Le Parti travailliste,est devenu très dépendant, du fait du vote et de l'appartenance de nombreux Arabes Israéliens à ce parti.

20 Juillet 2008 , Rédigé par mordehai Publié dans #Société



Un accord très inquiétant
par Shmhraga Blum vendredi 18 juillet 2008 -

http://www.a7fr.com/article/54606.
 

Un épisode de la vie politique qui s'est passé cette semaine, a remis en mémoire un accord secret qui avait été conclu entre le candidat Ehoud Barak aux élections de 1999 et des représentants des partis arabes à la Knesset.

Rappelons les faits: afin d'éviter la chute du gouvernement au début de cette semaine, suite au vote du Parti travailliste en faveur d'une motion de censure, des représentants du Premier ministre ont accédé à la demande des partis arabes: le gouvernement renonce au projet de fusion des municipalités arabes, et en contrepartie les députés soutiendrait le gouvernement. Grâce à cette pirouette, le gouvernement avait une fois de plus "sauvé sa peau".

L'accession si facile aux demandes du secteur arabe israélien, la nomination de Rhelab Majadlah comme ministre au gouvernement, l'indulgence manifeste face aux excès verbaux des députés arabes israéliens, l'absence de réaction lorsqu'ils trangressent la loi, sont autant de signes qui ramènent à un accord de type "post-sioniste"qui avait été conclu en 1999 par Ehoud Barak avec les Partis arabes, dans le but de prendre le pouvoir tenu alors par Binyamin Netanyahou, considéré comme le "Premier ministre des Juifs". Ces accords sont encore plus importants que la "Déclaration des Intellectuels Arabes" de cette année, qui avait même réussi à ébranler la gauche sioniste israélienne.
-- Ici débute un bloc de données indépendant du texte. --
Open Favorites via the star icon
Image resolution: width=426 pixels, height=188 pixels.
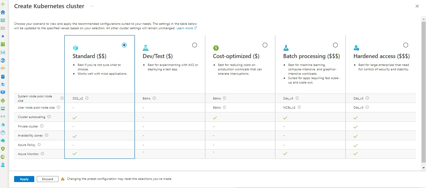click(x=3, y=36)
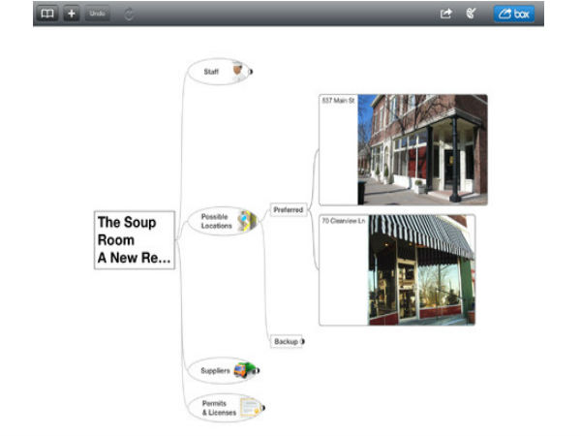The height and width of the screenshot is (436, 581).
Task: Click the truck icon on Suppliers
Action: pos(244,369)
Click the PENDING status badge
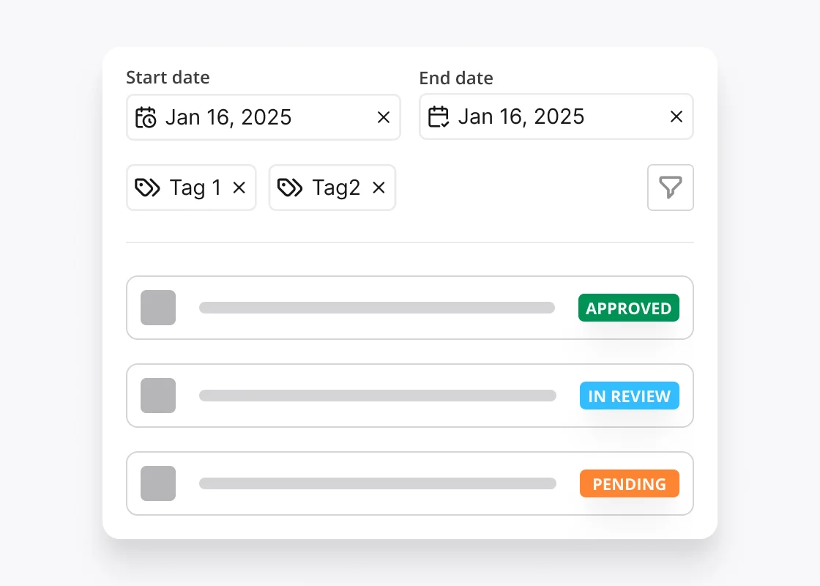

Leur teneur a été publiée dans un excellent livre du Professeur Raphi Israeli, concernant les Arabes Israéliens, et ils se "résument" aux principes suivants:

- Prévoir dans la future constitution d'Israël la reconnaissance des Arabes israéliens comme minorité nationale. (autrement dit de transformer Israël de facto en Etat bi-national.)

- Droit accordé aux Arabes israéliens d'avoir un réseau éducatif entièrement indépendant, basé sur la transmission de leur identité palestinienne (avec tout ce que cela implique). Mais ce réseau serait tout de même financé par tous les contribuables israéliens!

- Représentation paritaire entre Juifs et Arabes dans toutes les commissions de Planification Régionale, ce qui implique un droit absolu au niveau de la construction dans les localités arabes et de leur extension.

- Représentation paritaire dans les entreprises nationales: Office de Radio et Télédiffusion, Bezek, Compagnie d'Electricité, Compagnie des Eaux etc...

- Création d'un système judiciaire parallèle complet conforme aux lois de l'Islam.

- Création d'un "District de Nazareth", jouissant d'une autonomie totale, préfigurant une future autonomie exigée par tous les Arabes de Galilée, et ensuite la revendication de détachement progressif de cette région de l'Etat d'Israël.

Dans la réalité, tous ces points n'ont pas été mis en oeuvre, surtout à cause de l'implication des Arabes israéliens dans la deuxième Intifada qui a éclaté en l'an 2000. Mais quiconque observe les développements des relations entre les derniers gouvernements et la population Arabe israélienne depuis une dizaine d'années, n'a pu que remarquer que l'Etat se montre de plus en plus faible pour imposer la loi dans le secteur arabe. Les diverses décisions prises par la Cour Suprême sous la présidence du Prof. Aharon Barak semblaient également suivre l'agenda fixé par cet accord de 1999 entre Travaillistes et Arabes israéliens.

Le Parti travailliste, à cet égard, est devenu très dépendant de ce secteur, du fait de l'appartenance de nombreux Arabes Israéliens au Parti, pour des raisons bien plus tactiques qu'idéologiques. Cette stratégie leur a d'ailleurs réussi puisqu'Amir Peretz a du se résigner à nommer pour la première fois dans l'histoire du pays, un ministre arabe, qui ne manque aucune occasion de déclarer "qu'il est en faveur d'un Etat de tous ses citoyens" par opposition à un Etat juif. Et contrairement aux membres des Partis arabes à la Knesset, qui ne cachent pas leur hostilité au sionisme, les Arabes membres du Parti travailliste affichent une apparente neutralité face au mouvement national juif, mais tentent d'utiliser ce Parti au passé sioniste flamboyant pour arriver au même résultat.